- **INSTRUCTIONS**
1. From the article on the Patient Opinion website, set down word for word the part that opens with the words containing "Funding has now" and closes with "on Patient Opinion.".
2. Resume the article on the Patient Opinion website from the point at which it stops, carrying its account forward.

- **GIVEN PASSAGE**
::::::::::

Patient Opinion website for rating NHS care endorsed

By Eleanor Bradford
BBC Scotland Health Correspondent

Published
image captionPatients have already been outlining their experiences on the website

A website which allows patients to rate the care they have received on the NHS is being formally supported by the Scottish government.

Patient Opinion works in the same way as travel review websites, but contributors review the care at hospitals, surgeries and clinics.

It hopes that by allowing patients to post opinions, services can be opened up to scrutiny and standards driven up.

Funding has now been awarded for health boards to engage with the service.

Recent comments posted on the website range from a complaint from a patient who said she waited five months instead of six weeks for an important clinic appointment, to praise for the new Victoria Hospital in Glasgow from a patient who said they received "a 5 star experience".

The Scottish government said improvements had already been made as a result of comments made on Patient Opinion.

It is now encouraging health boards to engage with the website with £160,000 funding.

The money is being allocated to NHS Highland, NHS Shetland, NHS Ayrshire and Arran, the Scottish Ambulance Service, Health Improvement Scotland and National Education Scotland.

'Feel validated'

The Scottish Ambulance Service participated in an initial pilot with the website.

Comments posted on Patient Opinion about patient transport services were sent to ambulance chiefs, who were asked to respond.

In one case, a patient with a brain tumour said they felt dismissed by ambulance staff after becoming unwell whilst out and about.

The Scottish Ambulance Service contacted the patient and the user posted an update: "Since writing about my experience here I have had very helpful and reassuring conversations with the Scottish Ambulance Service.

::::::::::

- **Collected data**
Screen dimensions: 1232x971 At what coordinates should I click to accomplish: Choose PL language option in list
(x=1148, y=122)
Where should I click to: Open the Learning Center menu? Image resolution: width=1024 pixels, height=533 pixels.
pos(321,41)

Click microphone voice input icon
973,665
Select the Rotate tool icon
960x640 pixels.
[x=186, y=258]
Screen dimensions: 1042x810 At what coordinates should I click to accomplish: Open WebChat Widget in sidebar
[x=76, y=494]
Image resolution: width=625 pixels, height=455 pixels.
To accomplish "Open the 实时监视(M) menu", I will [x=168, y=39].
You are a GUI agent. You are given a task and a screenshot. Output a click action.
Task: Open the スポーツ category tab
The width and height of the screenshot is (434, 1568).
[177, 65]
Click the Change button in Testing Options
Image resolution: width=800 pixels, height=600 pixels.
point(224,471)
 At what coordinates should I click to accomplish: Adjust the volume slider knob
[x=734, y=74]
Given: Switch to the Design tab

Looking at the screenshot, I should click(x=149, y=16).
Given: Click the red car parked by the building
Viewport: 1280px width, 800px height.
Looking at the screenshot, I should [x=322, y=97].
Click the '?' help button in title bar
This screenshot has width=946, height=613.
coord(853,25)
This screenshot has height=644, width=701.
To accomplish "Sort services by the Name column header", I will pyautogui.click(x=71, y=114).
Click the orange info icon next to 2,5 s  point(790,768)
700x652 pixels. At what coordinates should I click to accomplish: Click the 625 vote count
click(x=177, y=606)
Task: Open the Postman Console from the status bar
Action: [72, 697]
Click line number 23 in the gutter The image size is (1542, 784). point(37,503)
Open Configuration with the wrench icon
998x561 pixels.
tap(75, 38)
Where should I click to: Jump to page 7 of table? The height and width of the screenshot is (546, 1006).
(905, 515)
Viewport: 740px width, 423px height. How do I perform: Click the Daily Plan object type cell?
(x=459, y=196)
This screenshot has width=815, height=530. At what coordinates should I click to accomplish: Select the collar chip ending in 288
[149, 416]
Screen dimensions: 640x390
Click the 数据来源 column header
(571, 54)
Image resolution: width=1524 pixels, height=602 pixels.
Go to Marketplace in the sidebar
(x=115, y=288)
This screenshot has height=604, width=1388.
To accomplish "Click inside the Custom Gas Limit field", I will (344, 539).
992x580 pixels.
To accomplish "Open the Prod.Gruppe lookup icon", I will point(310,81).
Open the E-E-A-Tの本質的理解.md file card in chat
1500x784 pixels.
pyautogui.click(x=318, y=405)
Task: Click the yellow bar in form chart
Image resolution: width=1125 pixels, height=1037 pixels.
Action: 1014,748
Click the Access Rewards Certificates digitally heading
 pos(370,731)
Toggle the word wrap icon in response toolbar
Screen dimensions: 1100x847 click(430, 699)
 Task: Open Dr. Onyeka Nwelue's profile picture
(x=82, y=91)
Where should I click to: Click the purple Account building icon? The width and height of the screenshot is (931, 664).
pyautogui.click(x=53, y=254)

::::::::::

- **ANSWERS GIVEN**
1.
Funding has now been awarded for health boards to engage with the service.

Recent comments posted on the website range from a complaint from a patient who said she waited five months instead of six weeks for an important clinic appointment, to praise for the new Victoria Hospital in Glasgow from a patient who said they received "a 5 star experience".

The Scottish government said improvements had already been made as a result of comments made on Patient Opinion.

2.
"At a face-face meeting I was able to talk through what happened and ask some questions that I had. I felt comfortable and free to say what I needed to and I feel very validated and understood."

Scottish Health Secretary Alex Neil said: "We want to hear patients' stories first hand in their own words, whether it's good or bad, because it helps us to make our health services better.

"Now patients, carers and their families will be able to let health boards know, openly and publicly, how a service was for them and where it can improve. And if our health professionals are doing a great job we want them to know about it."

Dr Paul Hodgkin, chief executive of Patient Opinion, said: "Lots of people have already taken the opportunity to share their stories on Patient Opinion. We want to encourage even more people to get involved in making our health services even better by sharing their experiences and watching what happens as a result."

The union Unison has welcomed greater involvement with Patient Opinion to encourage greater dialogue between staff, health boards and patients.

RCN Scotland said all health boards must use the information gathered by Patient Opinion to respond to what patients were telling them, and share best practice to improve the service for everyone.